You probably can't find five doctors in the western world who would do Radial Keratotomy (RK) on you. RK has been replaced with laser assisted procedures like Lasik and PRK, which are much more predictable and safer by medical standards.

Before you decide which surgery to have, you may want to decide if surgery is what is needed. If you are at or past age 40, you are probably suffering from presbyopia. This is when the natural lens inside the eye is less able to change focus to be able to see objects near and reading glasses or bifocals are required.

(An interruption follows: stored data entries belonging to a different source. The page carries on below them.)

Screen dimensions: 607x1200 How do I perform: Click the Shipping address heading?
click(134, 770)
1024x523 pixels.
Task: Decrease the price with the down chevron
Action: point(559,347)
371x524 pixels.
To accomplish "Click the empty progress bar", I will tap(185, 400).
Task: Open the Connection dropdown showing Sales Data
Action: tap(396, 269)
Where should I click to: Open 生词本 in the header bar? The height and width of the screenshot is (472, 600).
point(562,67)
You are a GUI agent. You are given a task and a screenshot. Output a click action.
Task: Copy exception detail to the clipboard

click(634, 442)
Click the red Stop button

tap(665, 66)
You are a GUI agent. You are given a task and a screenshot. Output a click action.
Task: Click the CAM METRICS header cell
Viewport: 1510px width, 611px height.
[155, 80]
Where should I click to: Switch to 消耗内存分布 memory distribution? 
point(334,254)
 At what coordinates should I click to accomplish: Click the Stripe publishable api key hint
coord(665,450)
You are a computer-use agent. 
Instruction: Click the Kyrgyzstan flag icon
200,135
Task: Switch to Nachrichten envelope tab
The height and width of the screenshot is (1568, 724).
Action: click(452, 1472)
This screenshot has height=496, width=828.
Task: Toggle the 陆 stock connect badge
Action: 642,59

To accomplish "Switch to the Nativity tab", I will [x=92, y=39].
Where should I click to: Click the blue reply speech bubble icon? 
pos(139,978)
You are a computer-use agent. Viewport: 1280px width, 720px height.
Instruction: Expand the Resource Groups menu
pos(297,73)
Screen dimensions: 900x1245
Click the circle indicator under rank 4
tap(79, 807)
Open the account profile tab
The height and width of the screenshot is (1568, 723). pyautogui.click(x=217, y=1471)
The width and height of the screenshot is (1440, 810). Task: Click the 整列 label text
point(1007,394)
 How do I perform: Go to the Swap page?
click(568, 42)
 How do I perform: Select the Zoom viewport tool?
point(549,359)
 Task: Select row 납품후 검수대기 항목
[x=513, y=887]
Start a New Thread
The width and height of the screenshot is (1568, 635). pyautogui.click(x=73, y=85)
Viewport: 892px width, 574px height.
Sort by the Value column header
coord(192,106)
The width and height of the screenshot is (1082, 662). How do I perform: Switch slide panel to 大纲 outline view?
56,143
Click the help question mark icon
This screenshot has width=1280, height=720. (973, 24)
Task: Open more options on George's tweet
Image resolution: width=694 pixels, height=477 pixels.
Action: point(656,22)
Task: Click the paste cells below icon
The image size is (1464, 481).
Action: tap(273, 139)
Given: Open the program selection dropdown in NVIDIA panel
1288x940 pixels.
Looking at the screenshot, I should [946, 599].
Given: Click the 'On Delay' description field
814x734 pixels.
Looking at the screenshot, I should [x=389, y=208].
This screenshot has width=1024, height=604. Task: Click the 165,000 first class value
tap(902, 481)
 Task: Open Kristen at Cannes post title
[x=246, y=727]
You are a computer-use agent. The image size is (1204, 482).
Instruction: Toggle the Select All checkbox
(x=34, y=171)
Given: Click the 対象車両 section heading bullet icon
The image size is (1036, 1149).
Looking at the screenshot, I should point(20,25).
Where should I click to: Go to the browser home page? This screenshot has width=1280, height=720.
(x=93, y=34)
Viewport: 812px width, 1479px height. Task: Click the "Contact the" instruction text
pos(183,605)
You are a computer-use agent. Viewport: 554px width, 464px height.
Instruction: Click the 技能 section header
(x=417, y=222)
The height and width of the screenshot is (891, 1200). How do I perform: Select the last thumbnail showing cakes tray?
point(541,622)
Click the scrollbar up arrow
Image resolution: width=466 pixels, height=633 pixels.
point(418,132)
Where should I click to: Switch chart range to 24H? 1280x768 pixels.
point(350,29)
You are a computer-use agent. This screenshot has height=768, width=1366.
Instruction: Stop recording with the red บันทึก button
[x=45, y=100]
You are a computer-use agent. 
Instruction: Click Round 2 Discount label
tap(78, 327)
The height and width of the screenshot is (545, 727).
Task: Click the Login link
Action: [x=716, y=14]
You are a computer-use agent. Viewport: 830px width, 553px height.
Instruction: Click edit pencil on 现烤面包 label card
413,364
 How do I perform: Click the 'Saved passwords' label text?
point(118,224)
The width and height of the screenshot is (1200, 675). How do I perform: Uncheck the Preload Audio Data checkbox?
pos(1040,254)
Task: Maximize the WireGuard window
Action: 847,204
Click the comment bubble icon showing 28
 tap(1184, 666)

If your vision is slightly myopic (nearsighted, shortsighted) then you may not want to have it corrected. Being a little myopic can help with presbyopia. Most people use reading glasses or bifocals to deal with presbyopia, but staying slightly myopic or monovision are alternatives.

If you are becoming hyperopic (farsighted, longsighted) then it is a whole different situation. Many post-RK patients are experiencing a hyperopic shift and/or vision fluctuations. The combination of hyperopia and presbyopia tends to provide poor vision at all distances.

The concern will be the stability of your cornea. If you are just experiencing normal changes in vision, then refractive surgery may be appropriate. You will want to discuss details with your doctor, but Lasik carries a greater risk of weakening a post-RK cornea and when the Lasik flap is made the cornea can split at the RK incisions like so many pieces of pizza. PRK may be a better alternative, if any surgery is appropriate.

If your corneas are stable, your first line of defense for the described vision changes should probably be glasses or soft contact lenses. If your cornea is unstable, then I recommend you consider rigid gas permeable (RGP) contact lenses. Hard contacts have come a long way in 15 years. They are much healthier for the eyes and more comfortable to wear. The combined advantage of vision correction and support for your cornea can be what you need.

It is also possible that your vision changes are caused by the early stages of cataracts. Age related cataracts are when the natural lens of the eye becomes cloudy.

You need a comprehensive examination by a competent doctor who has significant practical experience in treating post-RK patients.